Provided records:
################
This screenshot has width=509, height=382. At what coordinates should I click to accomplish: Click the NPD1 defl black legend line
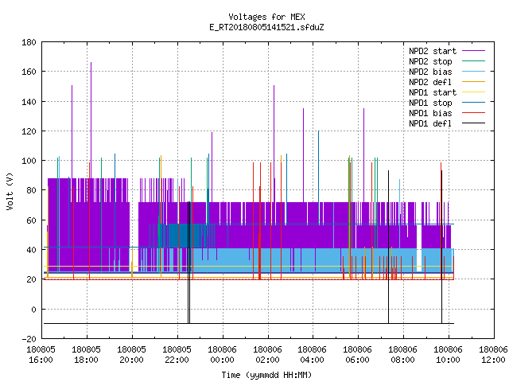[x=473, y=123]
################
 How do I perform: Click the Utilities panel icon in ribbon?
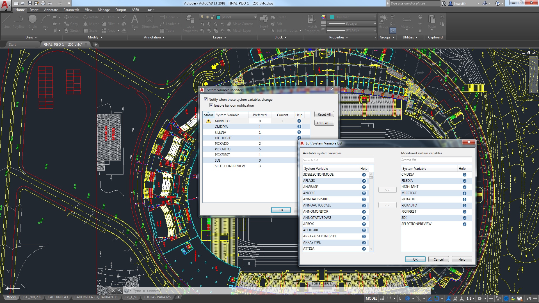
################
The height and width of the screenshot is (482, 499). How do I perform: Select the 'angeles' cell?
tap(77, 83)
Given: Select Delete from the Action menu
################
Task goal:
In the records above, find the line with "The height and"; write out exactly that line and each one after it, stopping after the line with "Given: Select Delete from the Action menu".

Your solution:
The height and width of the screenshot is (482, 499). How do I perform: Select the 'angeles' cell?
tap(77, 83)
Given: Select Delete from the Action menu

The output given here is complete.